Bindu - A2A Protocol Compliant AI Agent Framework


Severity	critical
Status	fixed
Found	2026-04-18
Fixed	2026-04-18
Area	`bindu/server`
Commit	`d664e1e`

Symptom

In any Bindu deployment with more than one authenticated caller — e.g. two customers running their own agents behind a shared Bindu instance, or a SaaS provider hosting one agent for many tenants — a valid bearer token was sufficient to read, cancel, or destroy another caller’s tasks and contexts over the A2A JSON-RPC API. Concretely, Bob (authenticated with his own valid Hydra token) could:

Call tasks/list and receive every task stored by the server, including Alice’s prompts, her agent’s replies, and any attached artifacts. No UUID enumeration required — the response paginated over the entire table.
Call tasks/get with any task UUID he learned or guessed and receive Alice’s full task body.
Call tasks/cancel on Alice’s in-flight task.
Call contexts/clear on Alice’s context, destroying the full conversation thread including its task rows.
Call message/send referencing Alice’s context_id, splicing his own messages into her conversation.
Register a webhook on Alice’s task via tasks/pushNotification/config/set and receive all lifecycle events for her execution.

The auth middleware (Ory Hydra OAuth2) correctly identified who Bob was. Nothing downstream ever asked whether Bob was allowed to touch that particular row.

Root cause

The bug was not a single buggy line — it was a missing concept. The storage layer had no notion of task ownership, and the handlers never consulted the caller’s identity when serving a request. Pre-fix state at bindu/server/handlers/task_handlers.py:51-62:

async def get_task(self, request: GetTaskRequest) -> GetTaskResponse:
    task_id = request["params"]["task_id"]
    history_length = request["params"].get("history_length")
    task = await self.storage.load_task(task_id, history_length)
    if task is None:
        return self.error_response_creator(...)
    return GetTaskResponse(jsonrpc="2.0", id=request["id"], result=task)

Count the places the caller’s identity appears: zero. The same shape held across cancel_task, list_tasks, task_feedback, list_contexts, clear_context, and the four push-notification handlers. storage.list_tasks(length) was a global query with no WHERE clause. Why did it ship this way? The server was designed around two orthogonal concepts that never intersected:

Authentication (“who is this caller?”) — implemented as a Hydra ASGI middleware that attached user_info to scope.state.user.
Task routing (“dispatch by method name”) — implemented in the A2A endpoint as getattr(task_manager, handler_name) with no user context passed along.

The endpoint trusted the middleware to answer “should this caller reach this method at all?” (scope-gated, and even that was behind an optional require_permissions flag).

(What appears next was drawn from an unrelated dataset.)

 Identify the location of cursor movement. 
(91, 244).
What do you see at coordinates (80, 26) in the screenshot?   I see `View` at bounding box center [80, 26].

Row-level authorization — the part every multi-tenant system needs — was simply missing. No bug in any one file; a bug in the contract between files.

Fix

Landed in four phases on branch fix/task-ownership-idor, each self-contained and deployable independently so the rollout could be incremental: Phase 1 — plumbing (commits 2101d6d, bb97d13)

New nullable owner_did column + index on tasks and contexts (bindu/server/storage/schema.py)
Alembic migration 20260418_0001_add_owner_did.py
Storage ABC gained get_task_owner / get_context_owner and submit_task(caller_did=...)
A2A endpoint resolves caller_did from scope.state.user.client_id and threads it through every TaskManager handler method. Every handler now carries the caller’s identity; enforcement landed separately.

Phase 2 — enforcement (commits 9424272, d664e1e)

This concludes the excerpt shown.